В следующую минуту оба весело рассмеялись. Ей сделалось так легко и хорошо, как не было никогда в жизни. Вся злость на несправедливый мир, обида на мать, на Арсению, на всех вокруг улетучилась без следа, уступив место юному восторгу перед весной, красотой, трепетом зарождающейся первой любви. Она не понимала, что с ней – ей хотелось запеть, пуститься вприпрыжку по асфальтовой дорожке, и чтобы Колька скакал с ней рядом, крепко держа за руку…
В тот день они гуляли до самого вечера. Зашли в соседнюю рощицу, слушали соловья, примостившегося в ветвях березы, любовались цветущей сиренью, искали четырехлистники – на счастье. Спохватились, когда было уже совсем темно.
– Вот я дурак! – расстроился Колька. – Тебя же хватятся! Да и мамка с батей волнуются. Я ведь им обещал быть дома не позже шести.

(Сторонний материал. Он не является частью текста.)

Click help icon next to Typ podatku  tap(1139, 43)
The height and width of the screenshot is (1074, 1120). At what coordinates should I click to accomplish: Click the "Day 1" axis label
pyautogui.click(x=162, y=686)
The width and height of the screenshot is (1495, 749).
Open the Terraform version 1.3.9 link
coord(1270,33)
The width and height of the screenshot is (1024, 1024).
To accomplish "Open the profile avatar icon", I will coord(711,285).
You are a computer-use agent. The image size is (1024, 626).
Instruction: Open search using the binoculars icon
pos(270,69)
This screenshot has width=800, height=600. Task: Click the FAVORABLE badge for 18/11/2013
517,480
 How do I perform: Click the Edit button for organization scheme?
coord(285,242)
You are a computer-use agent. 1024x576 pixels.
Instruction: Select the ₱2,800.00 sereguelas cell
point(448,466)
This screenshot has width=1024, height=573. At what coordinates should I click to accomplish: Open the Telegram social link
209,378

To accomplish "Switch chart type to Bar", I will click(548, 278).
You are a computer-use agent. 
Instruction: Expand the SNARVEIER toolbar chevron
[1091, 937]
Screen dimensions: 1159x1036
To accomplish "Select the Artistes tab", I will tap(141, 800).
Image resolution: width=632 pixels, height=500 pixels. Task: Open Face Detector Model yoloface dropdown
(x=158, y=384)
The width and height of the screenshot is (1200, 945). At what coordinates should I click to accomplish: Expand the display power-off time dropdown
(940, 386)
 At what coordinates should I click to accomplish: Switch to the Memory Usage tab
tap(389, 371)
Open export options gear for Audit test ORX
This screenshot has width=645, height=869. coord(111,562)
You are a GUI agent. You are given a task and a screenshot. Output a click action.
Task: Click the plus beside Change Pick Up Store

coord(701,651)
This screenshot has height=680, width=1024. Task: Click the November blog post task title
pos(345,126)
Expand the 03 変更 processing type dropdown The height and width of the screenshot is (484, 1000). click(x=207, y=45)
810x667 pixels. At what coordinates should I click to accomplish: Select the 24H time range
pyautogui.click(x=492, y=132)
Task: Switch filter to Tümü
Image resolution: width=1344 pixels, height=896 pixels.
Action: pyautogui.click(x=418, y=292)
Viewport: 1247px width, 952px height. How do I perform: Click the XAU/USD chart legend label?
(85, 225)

Он быстро повел ее обратно в детдом. На крыльце маячила знакомая округлая фигура. Арсения.
– Так я и знала! – она бросилась к ним. Даже в темноте было видно, какое бледное и встревоженное у нее лицо. – Коль, ну разве так можно? Она же девочка, за нее воспитатели отвечают головой. Ей нельзя вот так уходить на весь день!
– Ну прости, ма. – Колька наклонился и поцеловал мать в щеку. – Просто мы… мы так давно не виделись. Соскучились.
– Соскучились, – повторила со вздохом Арсения. – Ладно уж. Уля, ты беги в комнату. Там Вера Андреевна уже с ног сбилась, тебя разыскивая. Больше так не делайте. – Она погрозила пальцем, точно перед ней были малыши.
– Пока! – Колька улыбнулся Ульяне.
– Пока. – Она пошла в корпус.
– Я приду завтра, – крикнул Колька ей вслед.
Она не обернулась, но сердце ее радостно забилось.
Он пришел назавтра, как и обещал. Ульяна отпросилась у воспитательницы, и они снова гуляли все в той же рощице.